(Data extracted from a collection)
+---+
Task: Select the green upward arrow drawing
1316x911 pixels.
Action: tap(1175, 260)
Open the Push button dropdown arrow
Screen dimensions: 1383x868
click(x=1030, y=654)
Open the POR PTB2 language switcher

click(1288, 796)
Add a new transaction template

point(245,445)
+---+
EXERCISE DETAILS>
All of the data above should be reproduced exactly, with nothing left out.

FINAL ANSWER>
Task: Select the green upward arrow drawing
1316x911 pixels.
Action: tap(1175, 260)
Open the Push button dropdown arrow
Screen dimensions: 1383x868
click(x=1030, y=654)
Open the POR PTB2 language switcher

click(1288, 796)
Add a new transaction template

point(245,445)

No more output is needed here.